If I listen to any mp3 with an average of 3 minutes each continueiously for 24 hours, I will have heard 480 mp3s'. Multiply this by the 3 college students and this amounts to 1440 mp3's. I don't even see the logic of trying to download 6000 different mp3's. Between studying, partying and going to class when do students have time to listen to their warez? I seriously doubt that these downloaded songs listened to at all, just taking up space on hard drives and servers. Even hard core downloaders of pirated songs cant possibly listen to all these mp3's. They are busy downloading for braggin rights, that is all. If you take away ones ability to download makes no difference in the number of cd sales.

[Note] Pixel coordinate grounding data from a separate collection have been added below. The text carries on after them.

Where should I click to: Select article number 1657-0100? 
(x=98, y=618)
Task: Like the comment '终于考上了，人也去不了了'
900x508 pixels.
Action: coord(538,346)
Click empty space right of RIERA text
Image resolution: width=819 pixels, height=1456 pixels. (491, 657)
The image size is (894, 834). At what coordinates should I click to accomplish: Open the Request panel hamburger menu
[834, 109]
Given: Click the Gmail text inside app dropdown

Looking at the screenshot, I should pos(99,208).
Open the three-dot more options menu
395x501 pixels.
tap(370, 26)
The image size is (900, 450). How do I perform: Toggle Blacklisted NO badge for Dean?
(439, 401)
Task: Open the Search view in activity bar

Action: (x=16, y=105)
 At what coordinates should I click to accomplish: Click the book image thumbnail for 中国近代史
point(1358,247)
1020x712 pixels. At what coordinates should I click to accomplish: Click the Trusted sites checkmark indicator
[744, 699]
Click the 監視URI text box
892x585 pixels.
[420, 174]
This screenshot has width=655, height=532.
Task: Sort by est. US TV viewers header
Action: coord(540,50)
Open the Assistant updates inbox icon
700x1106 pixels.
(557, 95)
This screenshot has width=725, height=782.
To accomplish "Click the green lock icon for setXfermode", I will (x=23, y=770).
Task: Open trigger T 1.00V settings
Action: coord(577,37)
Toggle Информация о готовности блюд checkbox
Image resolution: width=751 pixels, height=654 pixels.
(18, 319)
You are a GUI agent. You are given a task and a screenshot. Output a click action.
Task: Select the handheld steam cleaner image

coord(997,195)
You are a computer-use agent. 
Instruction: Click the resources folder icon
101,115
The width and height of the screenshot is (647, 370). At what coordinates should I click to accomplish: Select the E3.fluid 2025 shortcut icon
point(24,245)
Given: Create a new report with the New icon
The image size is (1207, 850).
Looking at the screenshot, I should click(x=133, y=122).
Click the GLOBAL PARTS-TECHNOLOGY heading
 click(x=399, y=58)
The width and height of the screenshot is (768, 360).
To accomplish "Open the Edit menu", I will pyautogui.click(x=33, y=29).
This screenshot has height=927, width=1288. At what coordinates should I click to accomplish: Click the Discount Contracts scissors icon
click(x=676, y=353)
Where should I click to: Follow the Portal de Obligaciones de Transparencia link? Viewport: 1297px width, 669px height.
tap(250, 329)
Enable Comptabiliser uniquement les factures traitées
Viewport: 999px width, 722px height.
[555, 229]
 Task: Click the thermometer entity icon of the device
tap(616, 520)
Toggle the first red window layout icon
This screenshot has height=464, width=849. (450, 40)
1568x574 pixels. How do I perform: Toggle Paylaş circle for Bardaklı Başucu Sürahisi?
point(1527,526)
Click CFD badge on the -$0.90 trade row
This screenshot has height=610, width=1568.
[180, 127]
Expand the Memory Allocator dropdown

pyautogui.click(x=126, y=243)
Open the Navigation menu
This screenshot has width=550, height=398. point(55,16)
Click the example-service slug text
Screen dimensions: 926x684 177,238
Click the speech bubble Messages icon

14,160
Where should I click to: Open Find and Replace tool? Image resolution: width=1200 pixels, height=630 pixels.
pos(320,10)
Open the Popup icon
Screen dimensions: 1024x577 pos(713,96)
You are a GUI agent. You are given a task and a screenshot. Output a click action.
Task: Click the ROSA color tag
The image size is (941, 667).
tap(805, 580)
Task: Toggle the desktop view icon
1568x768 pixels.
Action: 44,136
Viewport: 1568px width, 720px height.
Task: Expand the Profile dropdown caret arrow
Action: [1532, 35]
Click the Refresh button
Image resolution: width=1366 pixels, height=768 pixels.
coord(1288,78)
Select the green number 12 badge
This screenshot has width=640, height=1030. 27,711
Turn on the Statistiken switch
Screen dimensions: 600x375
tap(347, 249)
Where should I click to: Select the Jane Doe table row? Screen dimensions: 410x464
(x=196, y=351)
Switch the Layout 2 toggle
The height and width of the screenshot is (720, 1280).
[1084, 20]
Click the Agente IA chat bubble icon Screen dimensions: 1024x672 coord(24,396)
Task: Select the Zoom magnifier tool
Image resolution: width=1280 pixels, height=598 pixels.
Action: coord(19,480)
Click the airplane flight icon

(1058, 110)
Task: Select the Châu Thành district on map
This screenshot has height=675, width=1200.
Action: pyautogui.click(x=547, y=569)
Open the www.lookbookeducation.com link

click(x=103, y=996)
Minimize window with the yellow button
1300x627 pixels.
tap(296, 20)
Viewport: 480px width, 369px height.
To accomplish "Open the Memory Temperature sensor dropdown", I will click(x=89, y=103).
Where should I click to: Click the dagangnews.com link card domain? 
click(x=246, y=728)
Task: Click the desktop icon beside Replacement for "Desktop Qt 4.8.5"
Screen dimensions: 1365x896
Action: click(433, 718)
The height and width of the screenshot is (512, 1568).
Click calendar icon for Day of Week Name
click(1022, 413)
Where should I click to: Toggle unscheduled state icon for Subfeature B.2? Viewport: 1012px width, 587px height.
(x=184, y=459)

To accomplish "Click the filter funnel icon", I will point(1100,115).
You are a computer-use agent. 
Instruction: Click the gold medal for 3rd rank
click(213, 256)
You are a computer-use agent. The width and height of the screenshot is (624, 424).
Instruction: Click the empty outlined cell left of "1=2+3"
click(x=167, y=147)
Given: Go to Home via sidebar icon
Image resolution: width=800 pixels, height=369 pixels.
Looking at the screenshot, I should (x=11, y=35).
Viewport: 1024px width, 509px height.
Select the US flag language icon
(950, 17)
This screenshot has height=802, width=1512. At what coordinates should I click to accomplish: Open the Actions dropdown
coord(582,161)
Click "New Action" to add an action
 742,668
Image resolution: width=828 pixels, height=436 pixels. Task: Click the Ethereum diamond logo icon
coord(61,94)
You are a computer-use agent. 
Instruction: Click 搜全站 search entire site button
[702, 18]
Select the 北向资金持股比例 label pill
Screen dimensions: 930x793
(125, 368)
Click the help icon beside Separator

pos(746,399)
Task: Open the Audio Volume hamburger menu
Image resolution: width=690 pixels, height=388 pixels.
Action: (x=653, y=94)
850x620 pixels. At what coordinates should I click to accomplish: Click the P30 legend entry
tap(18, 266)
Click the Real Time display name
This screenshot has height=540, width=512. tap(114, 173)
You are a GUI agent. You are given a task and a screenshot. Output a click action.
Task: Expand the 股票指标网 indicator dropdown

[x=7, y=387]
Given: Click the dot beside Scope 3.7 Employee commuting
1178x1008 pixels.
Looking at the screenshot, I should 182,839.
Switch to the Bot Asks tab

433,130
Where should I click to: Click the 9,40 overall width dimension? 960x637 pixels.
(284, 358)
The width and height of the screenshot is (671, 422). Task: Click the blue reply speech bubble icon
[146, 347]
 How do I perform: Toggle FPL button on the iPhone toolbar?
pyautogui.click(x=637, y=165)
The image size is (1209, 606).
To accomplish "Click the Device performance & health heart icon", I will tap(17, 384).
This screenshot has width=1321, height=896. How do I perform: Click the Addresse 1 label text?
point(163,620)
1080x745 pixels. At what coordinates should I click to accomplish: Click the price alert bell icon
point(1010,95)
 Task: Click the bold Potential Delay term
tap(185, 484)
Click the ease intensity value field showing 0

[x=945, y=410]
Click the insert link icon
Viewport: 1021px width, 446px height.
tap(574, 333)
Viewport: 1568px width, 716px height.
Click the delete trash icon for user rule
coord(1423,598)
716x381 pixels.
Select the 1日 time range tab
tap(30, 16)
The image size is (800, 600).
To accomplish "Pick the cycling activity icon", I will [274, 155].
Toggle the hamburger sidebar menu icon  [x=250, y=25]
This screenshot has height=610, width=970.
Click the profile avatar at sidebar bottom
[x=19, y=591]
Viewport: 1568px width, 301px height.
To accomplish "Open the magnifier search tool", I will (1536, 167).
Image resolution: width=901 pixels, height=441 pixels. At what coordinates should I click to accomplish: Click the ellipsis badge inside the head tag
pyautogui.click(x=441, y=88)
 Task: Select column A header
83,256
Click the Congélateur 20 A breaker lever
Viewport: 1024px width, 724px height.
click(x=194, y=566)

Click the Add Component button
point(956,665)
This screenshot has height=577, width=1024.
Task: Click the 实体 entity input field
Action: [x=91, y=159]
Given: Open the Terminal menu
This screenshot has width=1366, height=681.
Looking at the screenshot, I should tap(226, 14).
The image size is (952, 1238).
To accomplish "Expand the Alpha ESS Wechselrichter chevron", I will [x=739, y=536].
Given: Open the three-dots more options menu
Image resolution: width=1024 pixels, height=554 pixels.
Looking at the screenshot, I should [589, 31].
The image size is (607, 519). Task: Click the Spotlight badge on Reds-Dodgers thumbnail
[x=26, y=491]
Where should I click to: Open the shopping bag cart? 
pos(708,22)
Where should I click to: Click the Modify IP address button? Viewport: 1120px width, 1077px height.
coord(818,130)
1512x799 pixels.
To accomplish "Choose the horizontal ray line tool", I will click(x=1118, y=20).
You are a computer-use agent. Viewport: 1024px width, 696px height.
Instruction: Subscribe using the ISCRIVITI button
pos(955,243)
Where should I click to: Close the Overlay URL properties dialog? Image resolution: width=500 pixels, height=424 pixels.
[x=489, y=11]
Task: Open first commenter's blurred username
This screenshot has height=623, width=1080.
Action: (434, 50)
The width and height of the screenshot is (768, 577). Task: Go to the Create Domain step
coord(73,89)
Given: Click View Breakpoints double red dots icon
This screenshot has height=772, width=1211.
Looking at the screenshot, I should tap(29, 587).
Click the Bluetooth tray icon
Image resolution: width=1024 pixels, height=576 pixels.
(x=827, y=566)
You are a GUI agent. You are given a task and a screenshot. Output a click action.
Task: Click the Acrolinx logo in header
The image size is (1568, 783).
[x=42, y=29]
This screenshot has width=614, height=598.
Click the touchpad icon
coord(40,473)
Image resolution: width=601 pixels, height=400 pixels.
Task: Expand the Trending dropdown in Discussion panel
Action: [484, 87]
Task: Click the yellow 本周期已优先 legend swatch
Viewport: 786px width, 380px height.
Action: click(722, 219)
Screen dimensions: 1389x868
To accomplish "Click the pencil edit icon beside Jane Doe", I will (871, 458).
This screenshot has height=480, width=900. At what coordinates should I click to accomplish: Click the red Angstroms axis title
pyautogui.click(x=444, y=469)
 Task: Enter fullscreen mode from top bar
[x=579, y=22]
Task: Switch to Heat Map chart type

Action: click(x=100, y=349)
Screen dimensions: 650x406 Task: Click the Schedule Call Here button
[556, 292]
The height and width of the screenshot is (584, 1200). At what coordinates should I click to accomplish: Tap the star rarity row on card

On the other hand, for my own music collection I usually listen to the radio. If there is something I feel I like I will buy it. I mostly listen to classic rock stations because most of the new music released these days is just crap. There are too many "models with microphones" and dancing fairys compared to real musicians playing real instruments. What many have already said on this topic, quality over quanity before I spend my money. | |
|  |  | | Re: Fuzzy math? Quality over quanity, I couldn't agree more. The catch is that everyone has their own music taste. In selling CDs you can't cater to everyone. With mp3's you can. Case and point, I like Monteral Ska music, but where am I going to get a CD of it if I live in ... Joe City, Some State.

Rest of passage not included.